The Scottish physician, having married Maria Gracia Dura Bin, the daughter of a Greek merchant from Smyrna, in Asia Minor, establishes the colony of "New Smyrna" in 1768 on the Atlantic coast; nearly three times the size of the colony at Jamestown, it is the single largest attempt by a member of the British Crown at colonization in the New World.
Turnbull had sailed for America in 1765 and in St. Augustine, Florida, had secured from Governor James Grant the grant of land located about seventy-five miles (one hundred and twenty-one kilometers) south of St.
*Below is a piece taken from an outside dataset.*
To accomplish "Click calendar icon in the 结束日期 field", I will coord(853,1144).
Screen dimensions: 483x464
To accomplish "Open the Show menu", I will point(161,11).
Augustine, in what is now New Smyrna Beach, Florida.
He had then returned to England where he secured financing for his forthcoming venture through bounties from the government and the Board of Trade, and then sailed for the Mediterranean to search for his colonists "for a Tract of Land in East Florida on which I might settle a small Colony of Greeks," as Turnbull explained in a letter to Lord Shelburne.
One of Turnbull's prospective partners in the venture had been Francis Levett, an English factor working in Livorno for the Levant Company.
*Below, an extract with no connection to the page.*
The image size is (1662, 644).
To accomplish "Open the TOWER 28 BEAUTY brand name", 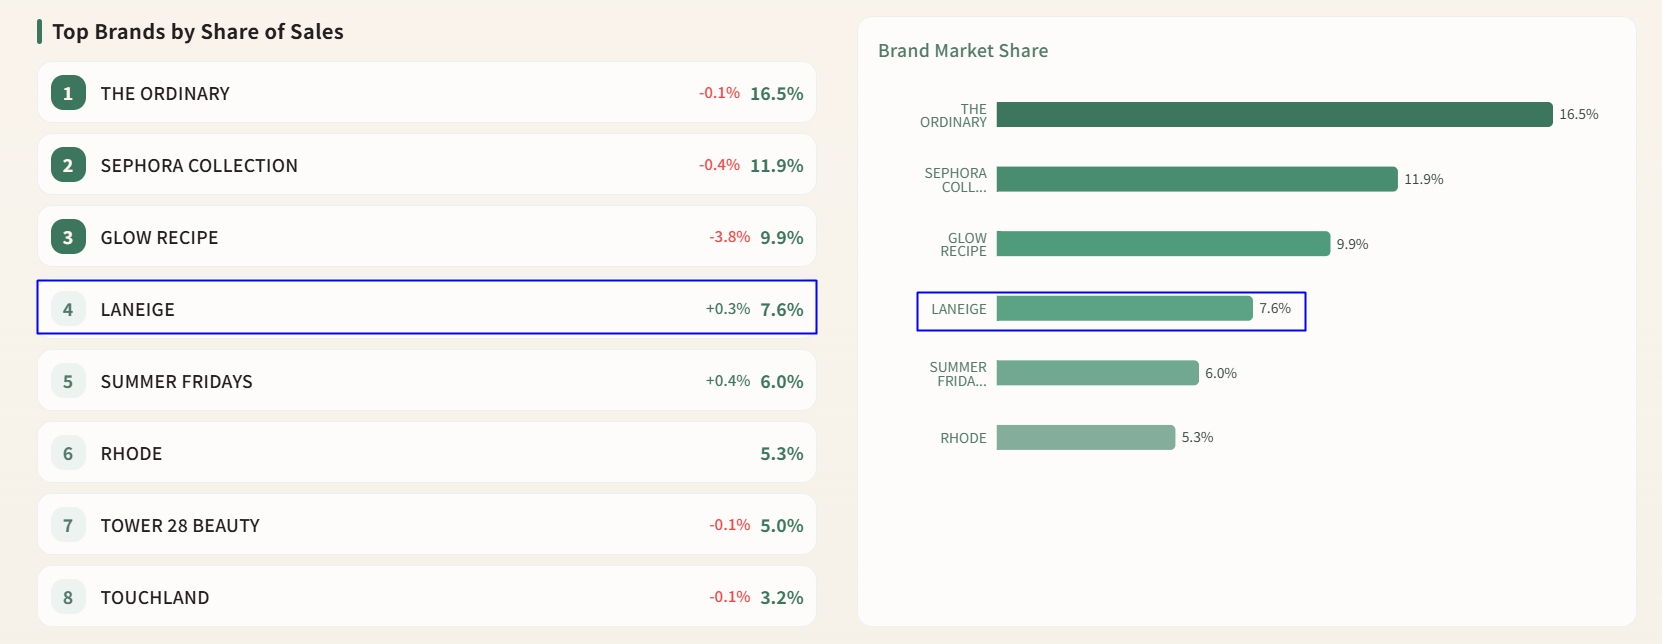I will [180, 525].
From a powerful English mercantile family with extensive trading connections, Levett hoped to use his pull in the Levant to supply Greek laborers to Turnbull's new colony.
Later, Levett left London, where he had relocated, and settled in British East Florida, where he was granted a ten thousand-acre (forty square kilometers) plantation by Governor Grant.
His collaboration with Turnbull apparently came to naught.
In June 1767, Turnbull had arrived with his ships in the Mediterranean, and had visited Minorca; Leghorn, Italy; Smyrna, Asia Minor; the island of Melos; Mani, Koroni, Greece; Methoni, Greece; Crete; Santorini; Corsica; Mahon.
He had found opposition from French, Italian, and Turkish authorities, who did not want to see their subjects leave, but after persistent efforts, he finally rounded up about fourteen hundred colonists and left for his new colony in East Florida, which he is to name "New Smyrna" in honor of his wife’s hometown.
The colony, which has grown hemp, sugarcane, and indigo, and produced rum, has suffered major losses due to insect-borne diseases and raids by natives; and tensions have grown due to mistreatment by Turnbull.
Due to these complications, the remaining colonists march north to St. Augustine along the Old King's Highway, to claim mistreatment by Turnbull to the Governor of Florida in St. Augustine in 1777; at this time a British protectorate. (Some years later, St. Augustine will be returned to the Spanish, and Turnbull will abandon his colony for life in Charleston, South Carolina.)